Conductive Materials for Smart Textiles Market 2017
October 23, 2017 | PRNewswireEstimated reading time: 1 minute
Wearable technology, particularly smart textiles, is exploding in popularity in both the consumer and research spaces, resulting in a lot of developments and innovations in recent years. This is due to the increasing demand for wearable electronics from industries such as medical, healthcare, sport, fashion, entertainment, military and protection.
In smart textiles, interaction with the surrounding environment or the user is often prerequisite to the use of sensors and functional textiles, which usually should have electrically conductive properties. Such textiles are also referred to as e-textiles. However, most of the electronic sensors that detect and transmit data from wearables are made of hard, inflexible materials that can restrict both the wearer's natural movements and the accuracy of the data collected.
Accordingly, consumers still approach smart textiles with caution largely because they contain fragile or brittle metal-based materials, which can lead to lower efficiency or even breakage. In the research and development field, the general trend is to progressively integrate more and more electrical components into textile structures at the polymer and fibre level instead of using textiles only as a substrate for attaching sensors, output devices, and printed circuit boards.
This report focuses on conductive textile materials and starts with an introduction to smart textiles and conductive textiles, followed by a summary of the global conductive textiles market forecast. Moreover, various approaches to produce electrically conductive textiles for smart textiles needs are discussed, including metallised textiles, conductive polymer-based textiles and nanocarbon based conductive textiles. Traditional and new approaches for metallisation of textiles as well as new methods for producing conductive fabrics using conductive polymers and the mechanism of their conductivity are presented. Additionally, a perspective towards seamless integration of other conductive novel materials, such as graphene and carbon nanotubes (CNTs), into textiles are reported on.

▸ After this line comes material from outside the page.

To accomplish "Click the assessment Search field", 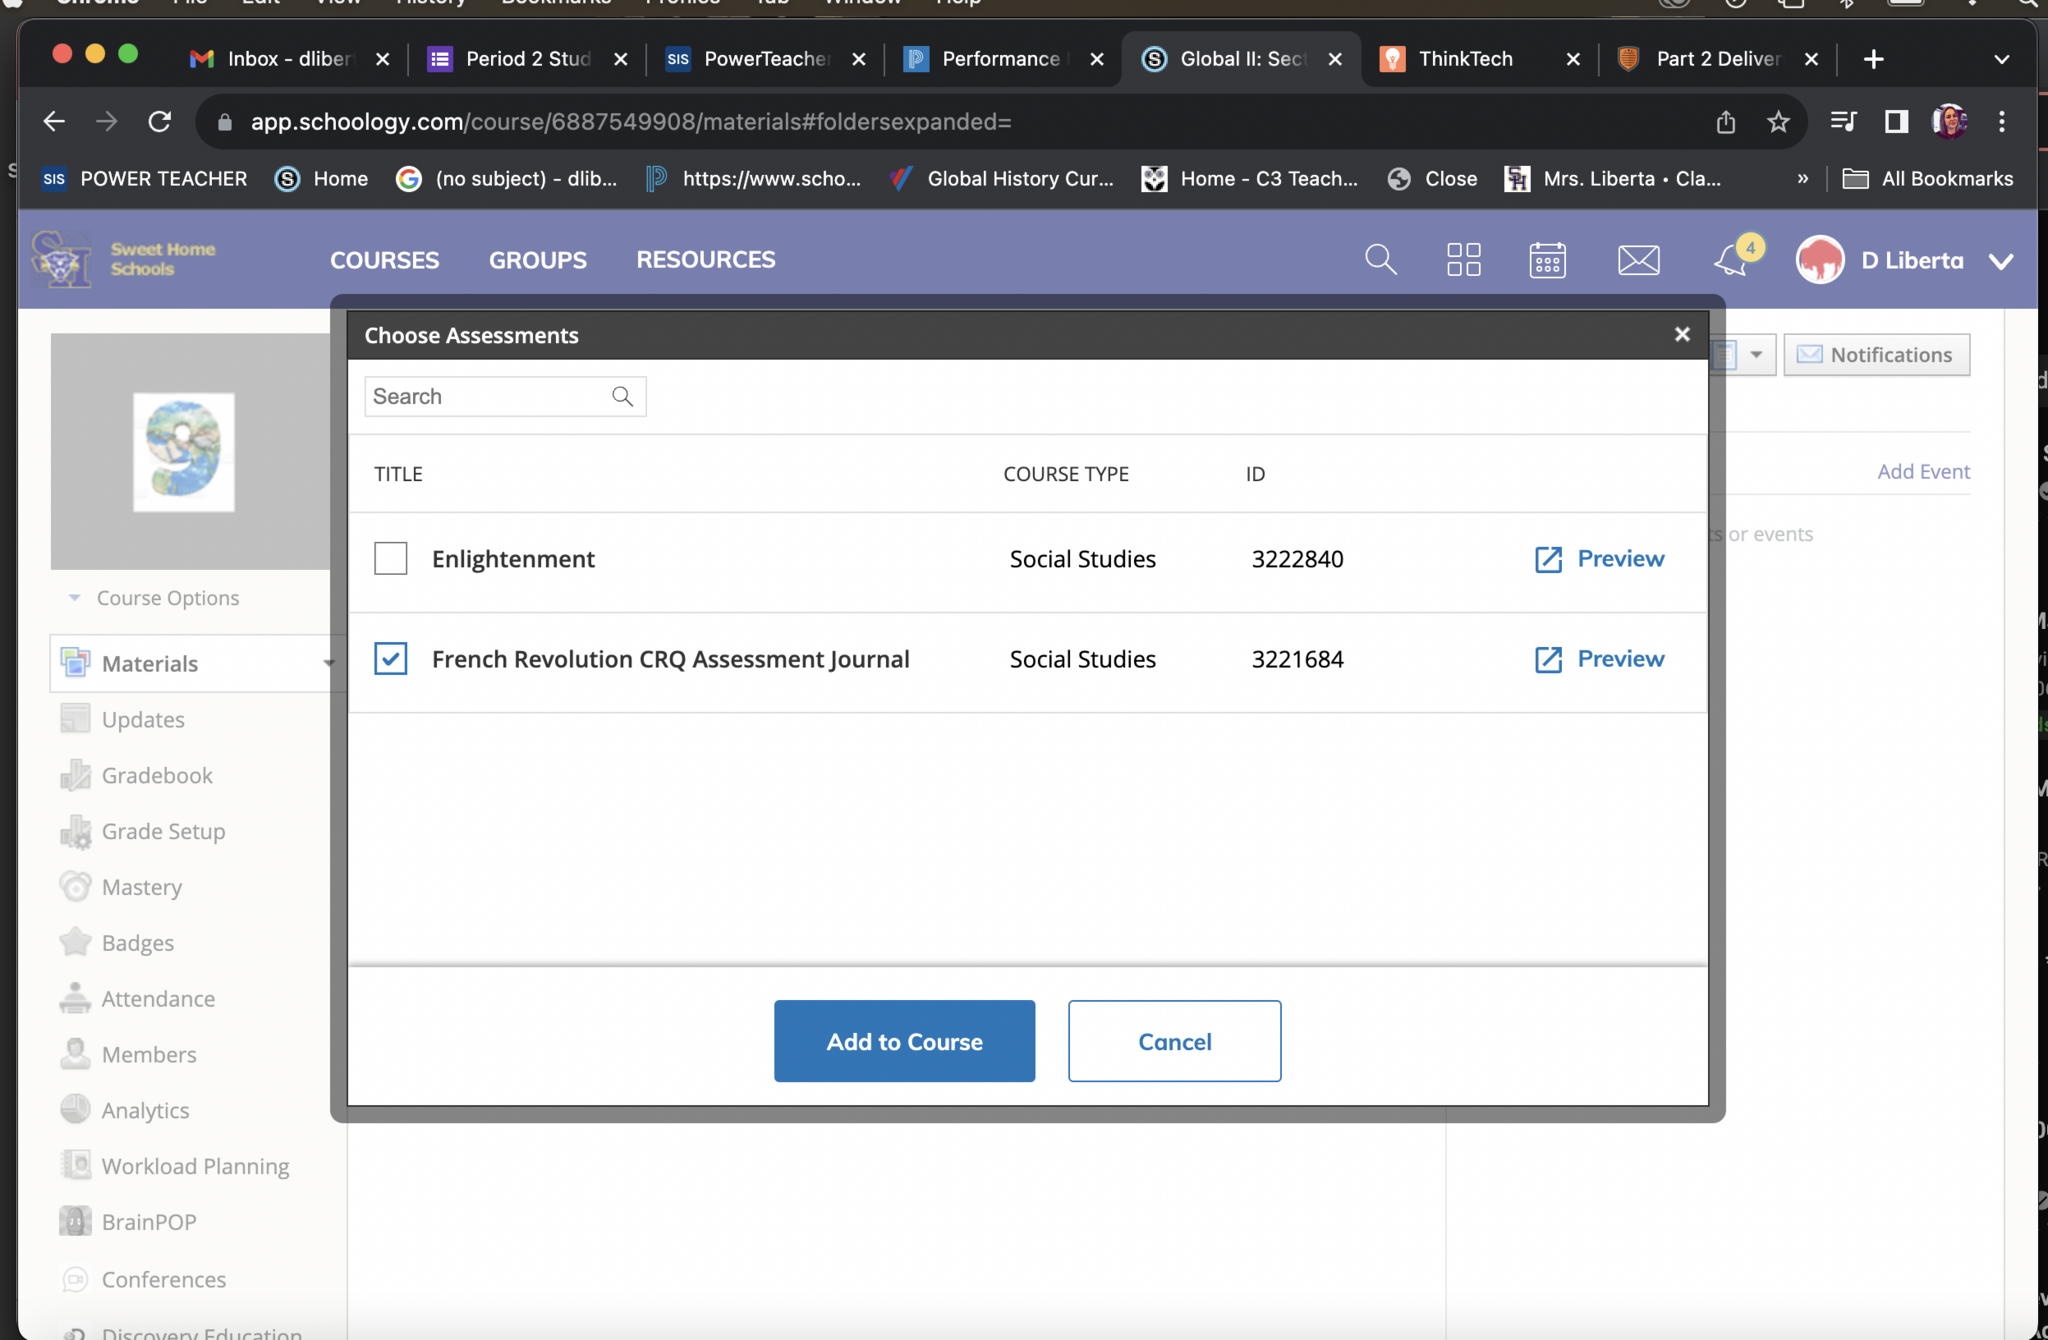I will pyautogui.click(x=488, y=396).
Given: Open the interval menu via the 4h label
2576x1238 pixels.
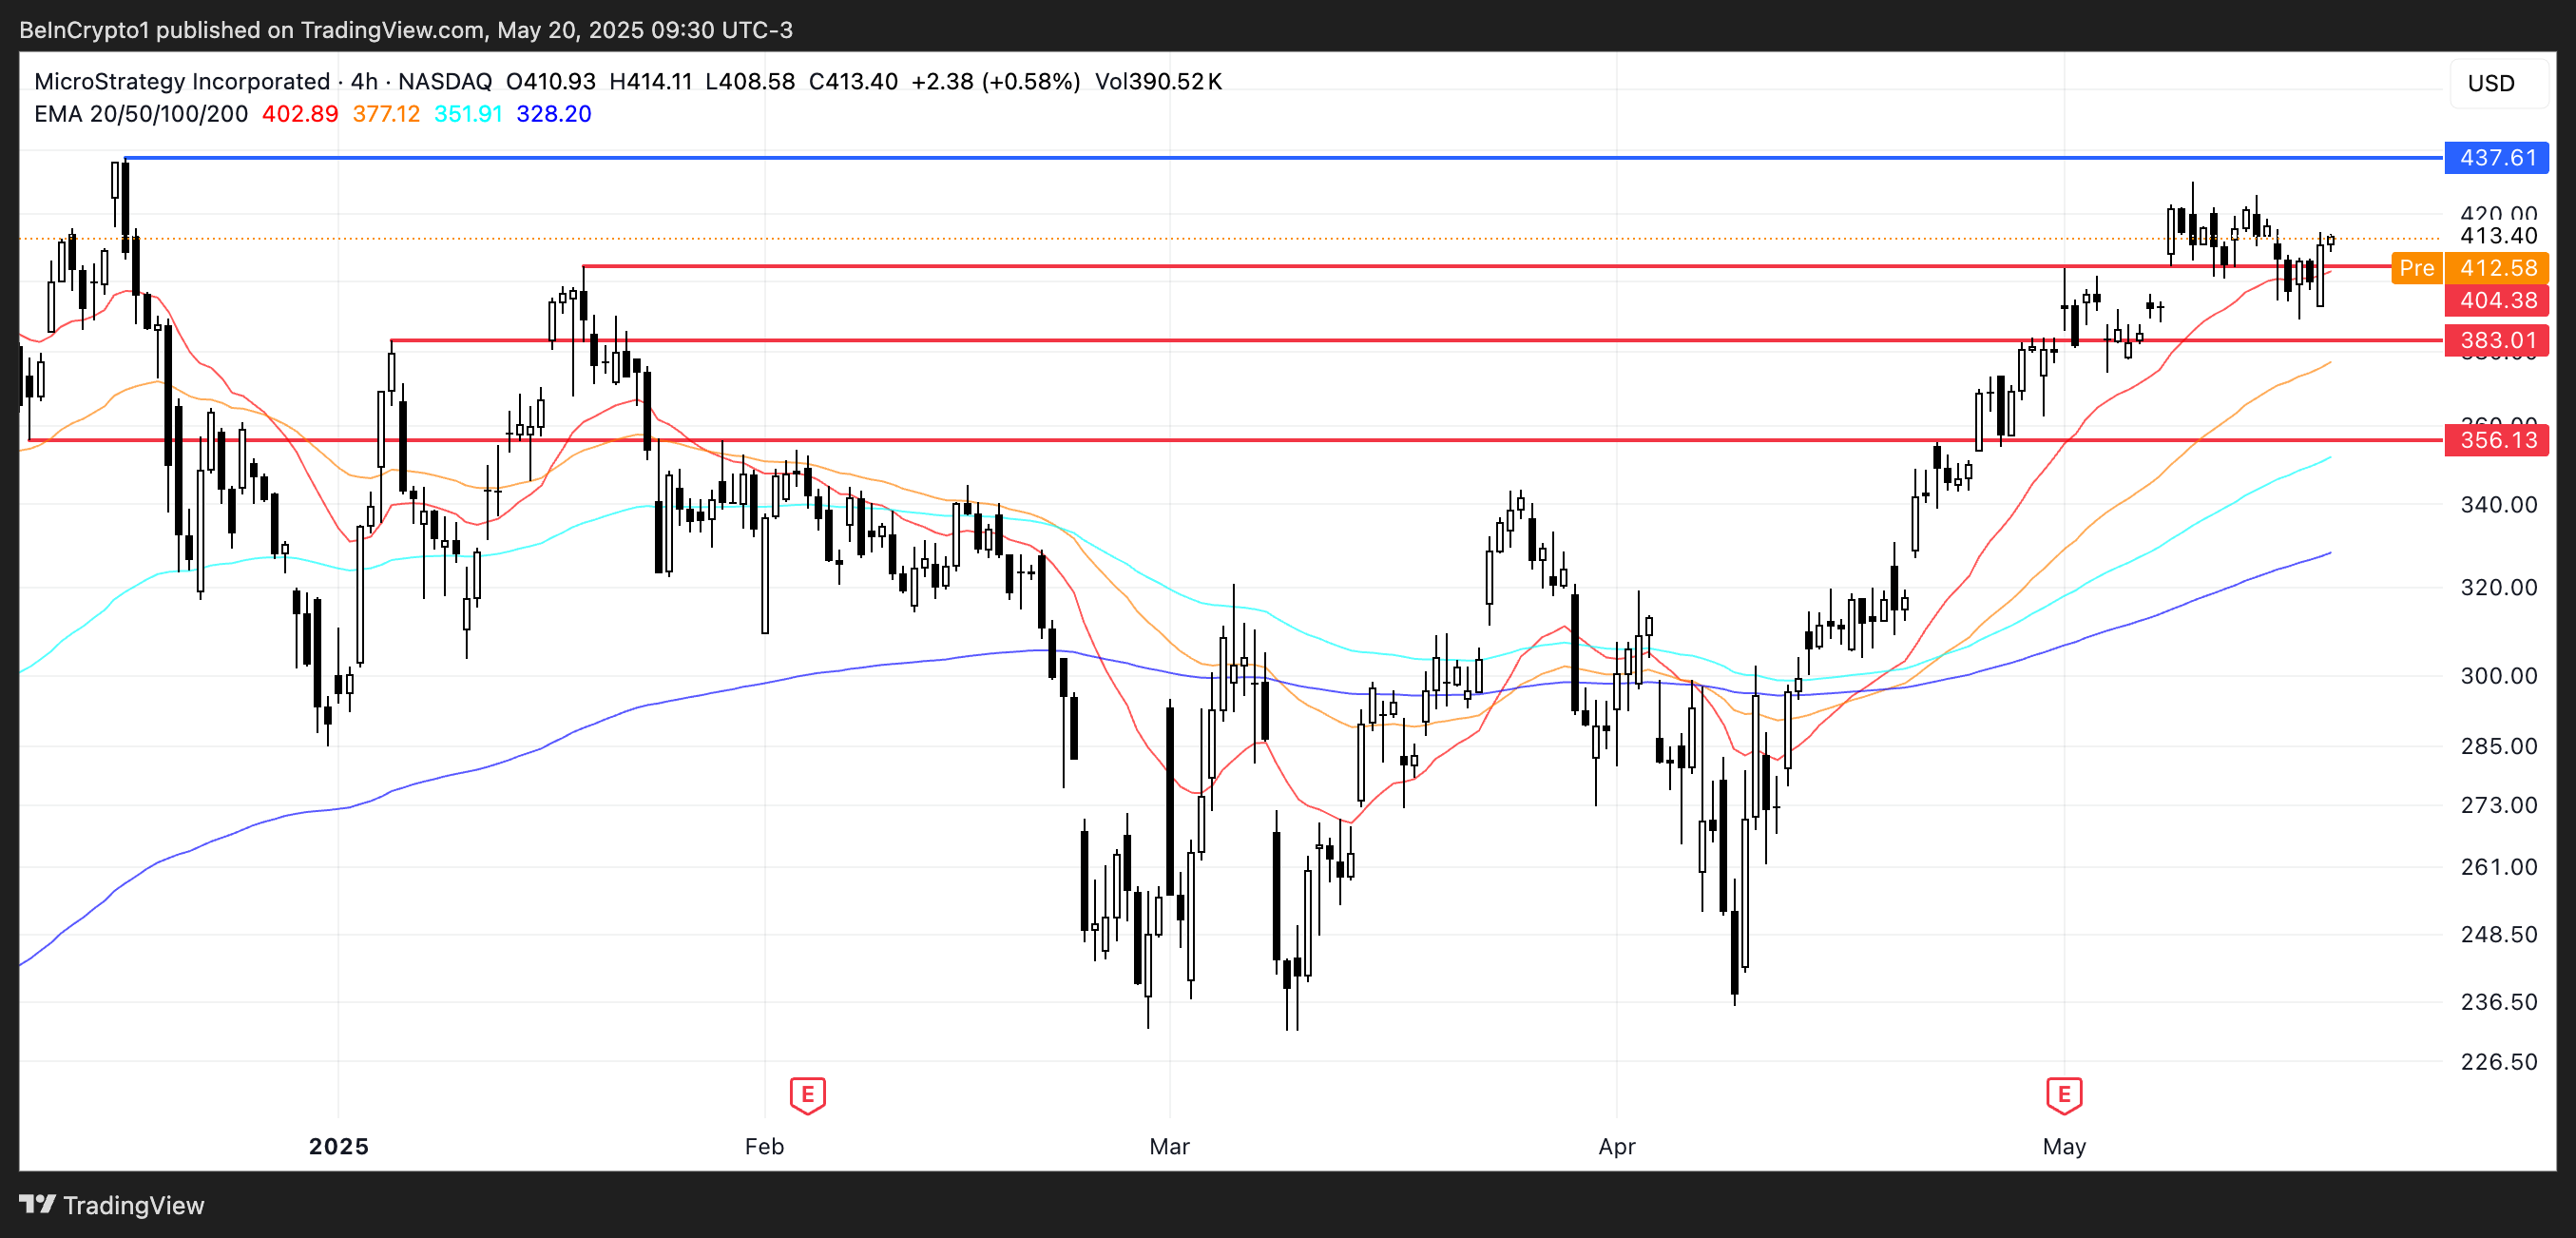Looking at the screenshot, I should (x=363, y=82).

In the second part of this report, some recent smart textiles developments using the above mentioned technologies, in applications from healthcare and safety to sport and fitness, including fabrics that can sense human motion and generate power in response or smart gloves which monitor Parkinson's disease patients are discussed. Furthermore, some of the commercial manufacturers of conductive textiles, including metallised textiles, conductive polymeric textiles, conductive inks and adhesives as well as smart clothing and device manufacturers are introduced.